Kim, E. H. J., Jeong, Y. K., Kim, Y., Kang, K. Y., & Song, M. (2016). Topic-based content and sentiment analysis of Ebola virus on Twitter and in the news. Journal of Information Science, 42(6), 763-781.


https://doi.org/10.1177/0165551515608733


Abstract
The present study investigates topic coverage and sentiment dynamics of two different media sources, Twitter and news publications, on the hot health issue of Ebola. We conduct content and sentiment analysis by: (1) applying vocabulary control to collected datasets; (2) employing the n-gram LDA topic modeling technique; (3) adopting entity extraction and entity network; and (4) introducing the concept of topic-based sentiment scores.
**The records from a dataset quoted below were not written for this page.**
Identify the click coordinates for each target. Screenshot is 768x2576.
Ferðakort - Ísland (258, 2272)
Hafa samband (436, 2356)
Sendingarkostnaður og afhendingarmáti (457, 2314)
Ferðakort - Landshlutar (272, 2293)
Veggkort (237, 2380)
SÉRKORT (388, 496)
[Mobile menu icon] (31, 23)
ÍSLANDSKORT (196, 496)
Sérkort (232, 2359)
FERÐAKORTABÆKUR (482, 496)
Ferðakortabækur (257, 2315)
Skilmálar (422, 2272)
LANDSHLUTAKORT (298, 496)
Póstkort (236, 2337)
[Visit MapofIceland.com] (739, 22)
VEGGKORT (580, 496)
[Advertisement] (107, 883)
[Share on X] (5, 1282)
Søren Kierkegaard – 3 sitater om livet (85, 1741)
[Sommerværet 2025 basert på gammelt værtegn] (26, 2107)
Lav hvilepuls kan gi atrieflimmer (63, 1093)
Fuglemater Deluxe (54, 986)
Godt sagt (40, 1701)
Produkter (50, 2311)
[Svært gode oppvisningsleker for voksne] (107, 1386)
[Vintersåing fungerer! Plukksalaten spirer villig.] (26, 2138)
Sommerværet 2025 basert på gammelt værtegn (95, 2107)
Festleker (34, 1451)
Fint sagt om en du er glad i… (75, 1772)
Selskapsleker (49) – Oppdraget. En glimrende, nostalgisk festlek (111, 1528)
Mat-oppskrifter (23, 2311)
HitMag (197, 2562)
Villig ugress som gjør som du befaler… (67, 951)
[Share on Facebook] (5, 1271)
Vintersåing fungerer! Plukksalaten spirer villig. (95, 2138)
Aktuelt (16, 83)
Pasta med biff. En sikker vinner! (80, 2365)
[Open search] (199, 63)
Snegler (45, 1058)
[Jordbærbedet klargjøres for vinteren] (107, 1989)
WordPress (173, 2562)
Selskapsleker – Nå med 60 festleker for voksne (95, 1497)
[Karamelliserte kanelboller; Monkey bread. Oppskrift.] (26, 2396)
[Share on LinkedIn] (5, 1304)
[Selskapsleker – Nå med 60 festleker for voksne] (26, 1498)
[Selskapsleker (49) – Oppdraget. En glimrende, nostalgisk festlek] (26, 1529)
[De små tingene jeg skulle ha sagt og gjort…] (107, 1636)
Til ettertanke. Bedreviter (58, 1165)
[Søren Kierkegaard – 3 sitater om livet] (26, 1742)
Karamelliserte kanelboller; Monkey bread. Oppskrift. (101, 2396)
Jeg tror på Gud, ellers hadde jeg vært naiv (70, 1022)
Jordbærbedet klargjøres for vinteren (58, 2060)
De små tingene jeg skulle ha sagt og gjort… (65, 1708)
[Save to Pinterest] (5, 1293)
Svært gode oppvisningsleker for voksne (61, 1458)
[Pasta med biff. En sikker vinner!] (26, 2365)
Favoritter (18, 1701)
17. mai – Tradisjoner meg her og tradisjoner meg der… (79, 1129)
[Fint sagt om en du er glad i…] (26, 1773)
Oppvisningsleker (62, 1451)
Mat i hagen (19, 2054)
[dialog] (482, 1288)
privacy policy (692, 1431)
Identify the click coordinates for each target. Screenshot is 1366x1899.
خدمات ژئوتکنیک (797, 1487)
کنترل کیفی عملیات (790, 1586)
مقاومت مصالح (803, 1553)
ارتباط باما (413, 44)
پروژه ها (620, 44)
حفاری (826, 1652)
With the query term ‘Ebola’ or ‘Ebola virus’, we collected 16,189 news articles from 1006 different publications and 7,106,297 tweets with the Twitter stream API. The experiments indicate that topic coverage of Twitter is narrower and more blurry than that of the news media. In terms of sentiment dynamics, the life span and variance of sentiment on Twitter is shorter and smaller than in the news. In addition, we observe that news articles focus more on event-related entities such as person, organization and location, whereas Twitter covers more time-oriented entities. Based on the results, we report on the characteristics of Twitter and news media as two distinct news outlets in terms of content coverage and sentiment dynamics.


연구의의

본 연구는 사회에 영향을 미치는 이슈가 발생했을 때, 온라인상의 여론과 언론 반응의 변화양상을 시계열적인 측면에서 분석한 연구임. 전 세계적으로 큰 영향을 미쳤던 에볼라 사태에 대한 전 세계적인 여론 반응의 주제가 어떻게 변화하는지를 파악하고, 이에 따른 감성변화를 추적함.